(Data extracted from a collection)
——————
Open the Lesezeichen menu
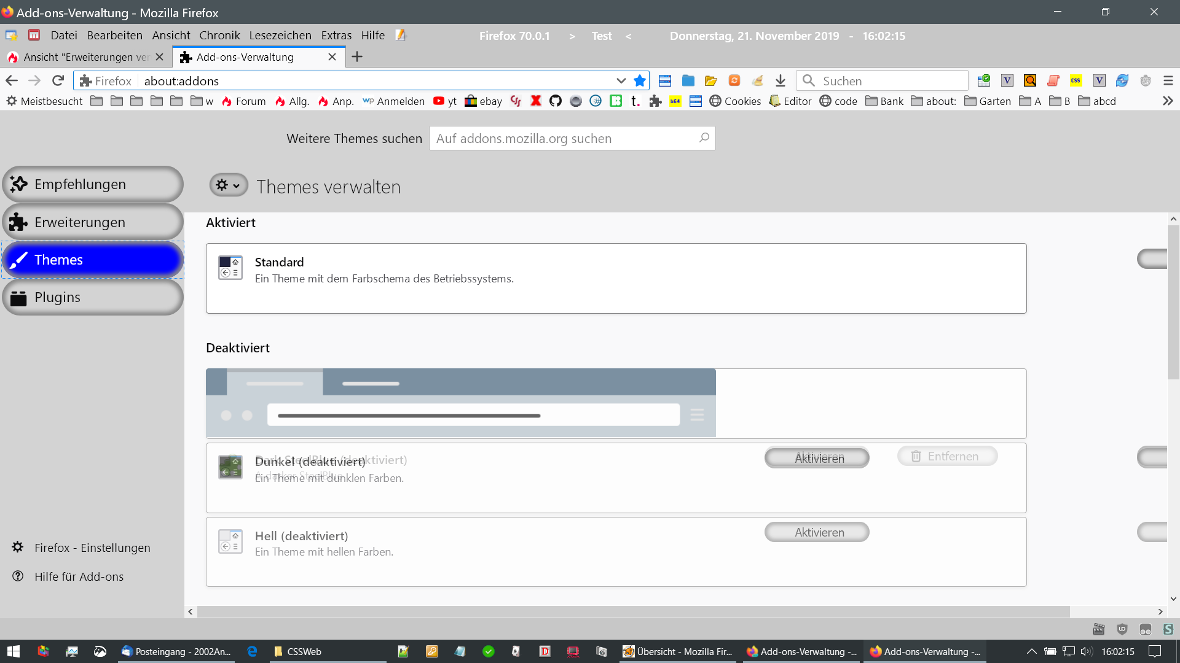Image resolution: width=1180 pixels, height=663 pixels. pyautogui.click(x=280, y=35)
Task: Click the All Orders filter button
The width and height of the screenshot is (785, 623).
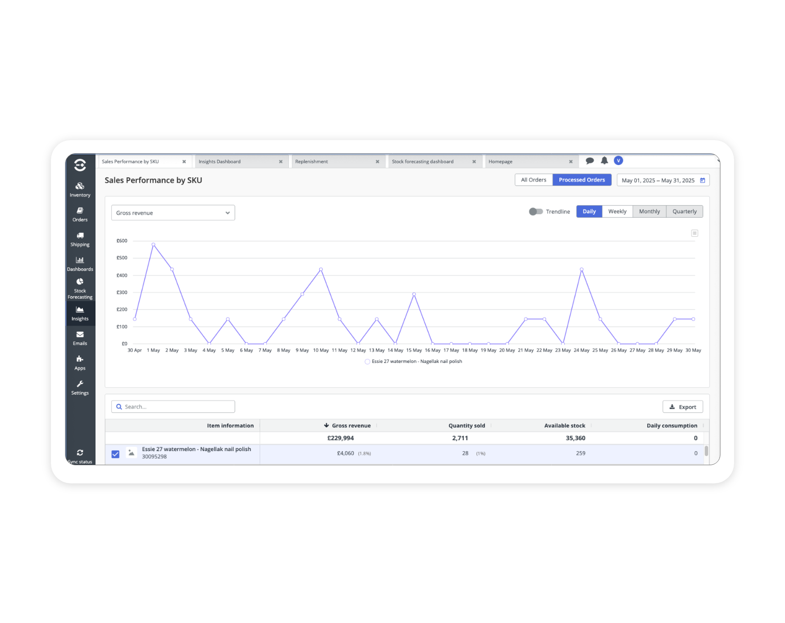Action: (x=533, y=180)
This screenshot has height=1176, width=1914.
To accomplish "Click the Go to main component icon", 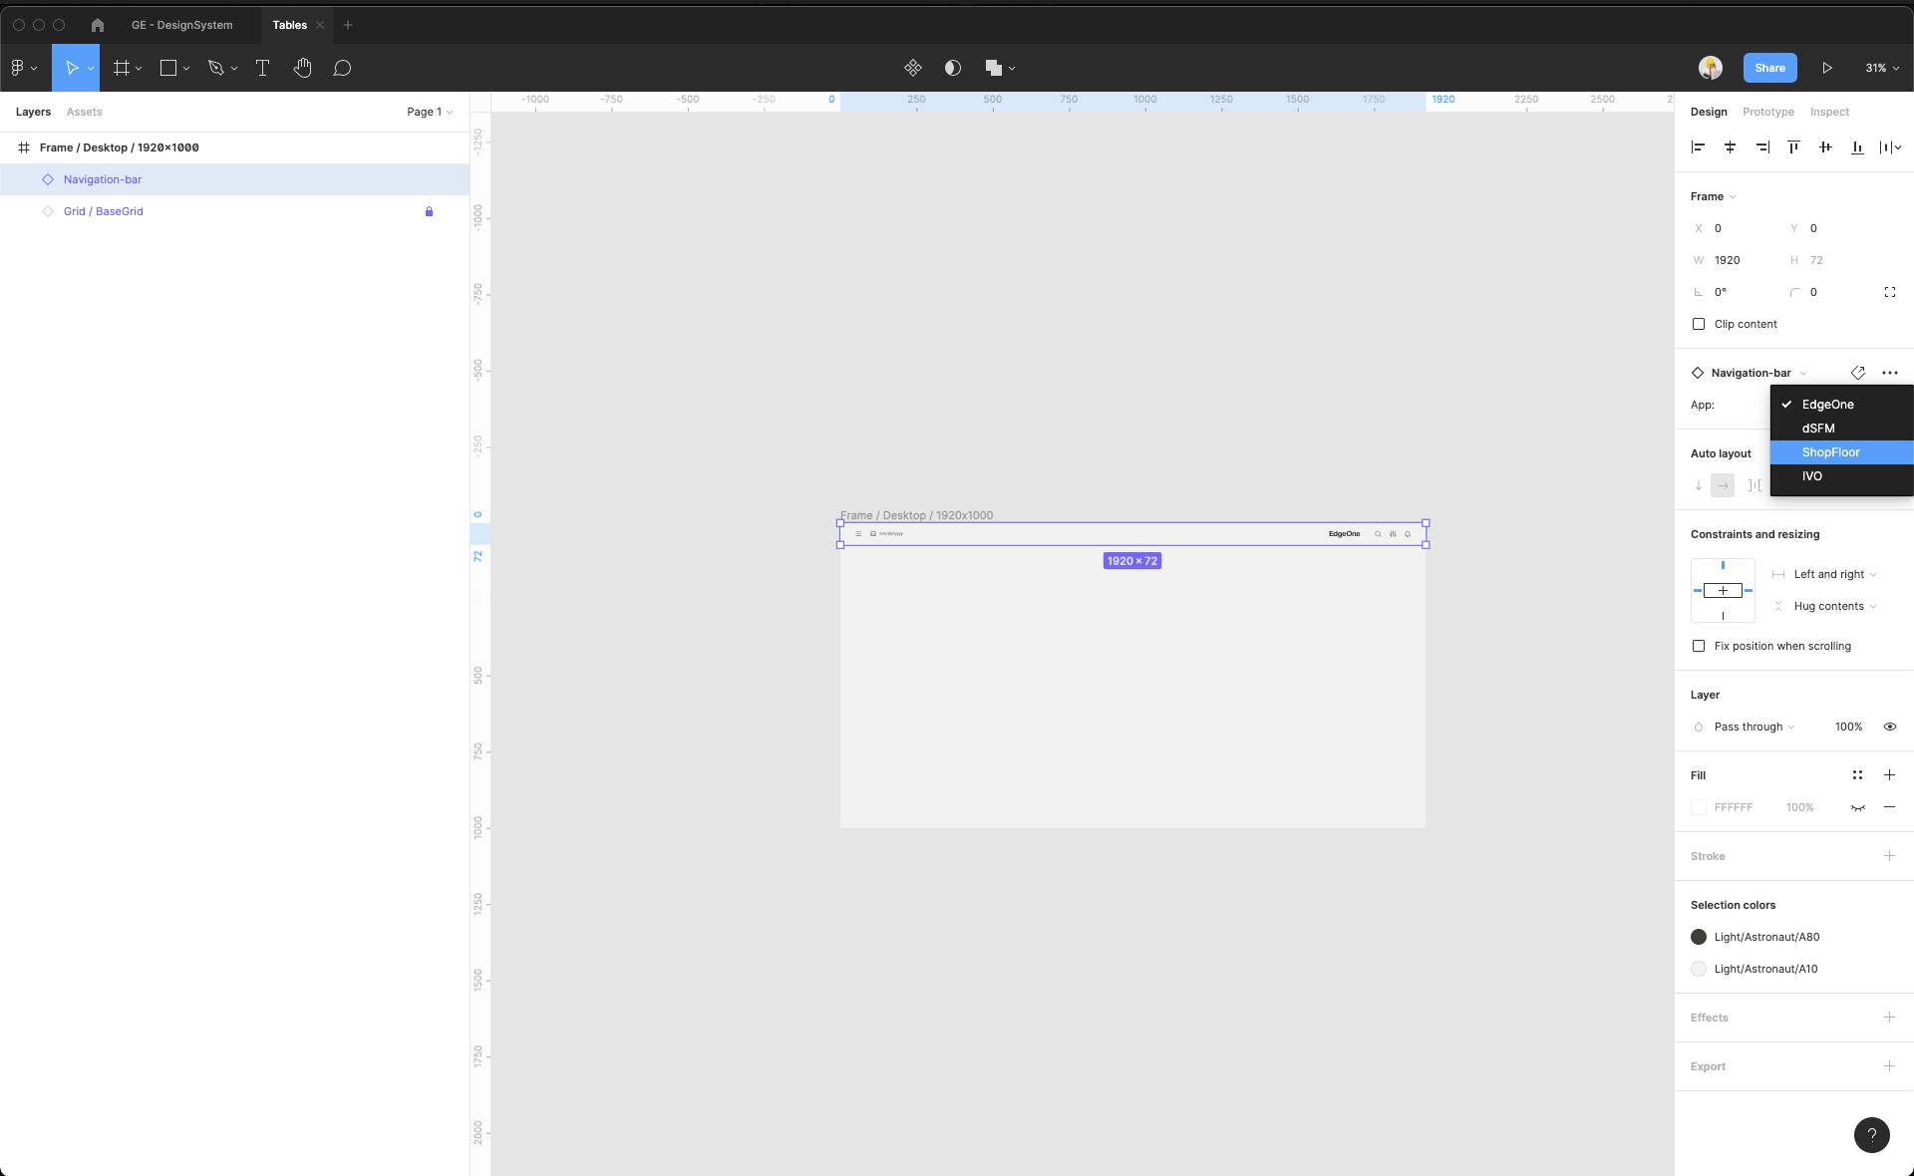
——————
[Work instructions]: Your output should be exactly the lines of the records above from the one with "This screenshot has height=1176, width=1914." through the last, both ends included, with pictures excluded.

[Response]:
This screenshot has height=1176, width=1914.
To accomplish "Click the Go to main component icon", 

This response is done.